**What to work on**
Write out the stretch from "UAB philosophy professor" through "personal medical information." in the excerpt on informed consent and patient confidentiality, word for word.

UAB philosophy professor Gregory Pence, Ph.D., lists the case’s key ethical issues as “confidentiality, informed consent, and the right to control the products of your body.” While informed consent—the process of providing information and receiving the patient’s permission—wasn’t common practice in 1951, “norms were certainly evolving about patient confidentiality,” Pence says.

More protections are in place today. A National Institutes of Health regulation makes informed consent standard procedure: No research proposal involving human subjects receives federal funding unless it’s approved by local ethics review boards. In 2006, Congress outlawed the release of personal medical information.

**Records shown**
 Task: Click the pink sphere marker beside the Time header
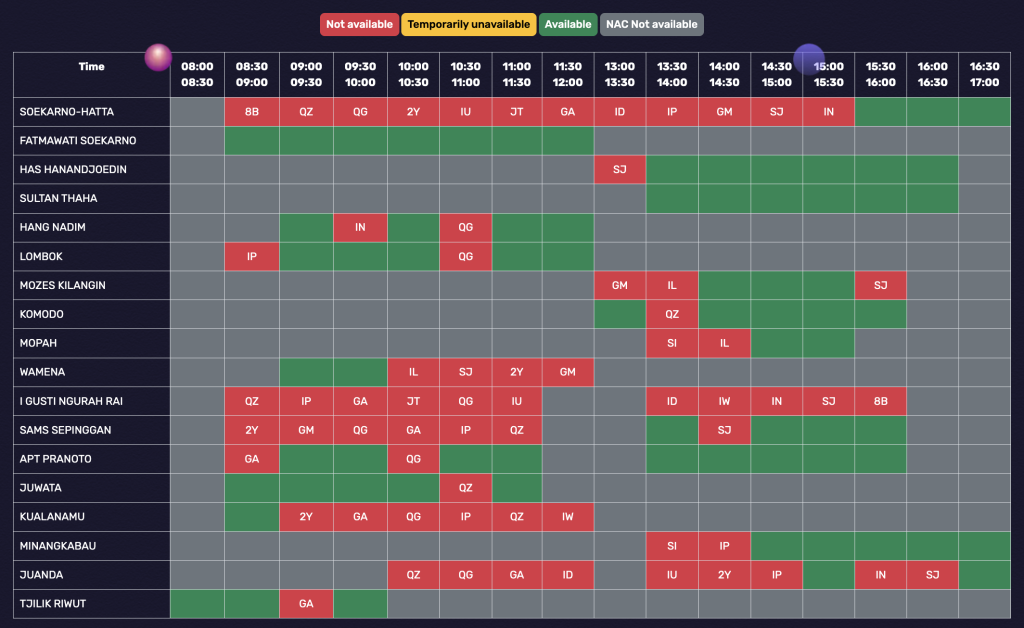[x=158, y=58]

...

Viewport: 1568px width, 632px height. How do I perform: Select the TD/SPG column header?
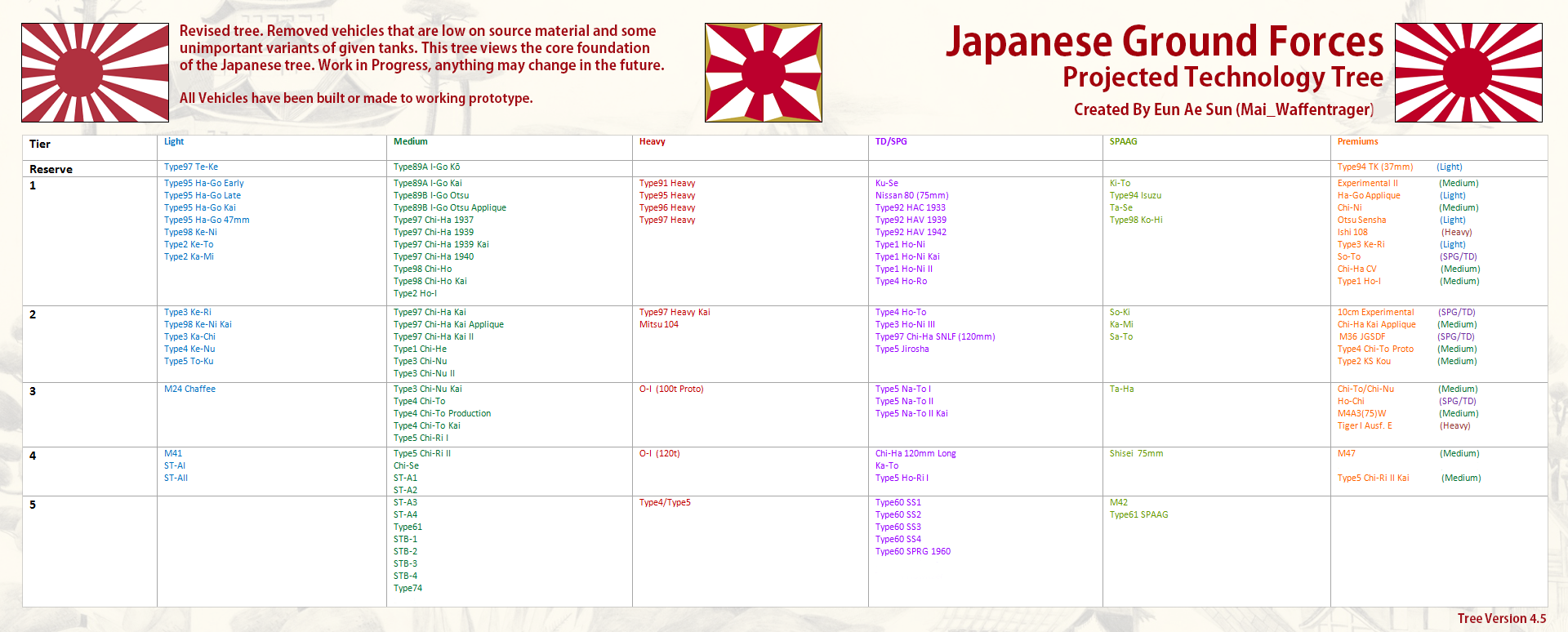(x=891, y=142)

**Solution to this problem**
UAB philosophy professor Gregory Pence, Ph.D., lists the case’s key ethical issues as “confidentiality, informed consent, and the right to control the products of your body.” While informed consent—the process of providing information and receiving the patient’s permission—wasn’t common practice in 1951, “norms were certainly evolving about patient confidentiality,” Pence says.

More protections are in place today. A National Institutes of Health regulation makes informed consent standard procedure: No research proposal involving human subjects receives federal funding unless it’s approved by local ethics review boards. In 2006, Congress outlawed the release of personal medical information.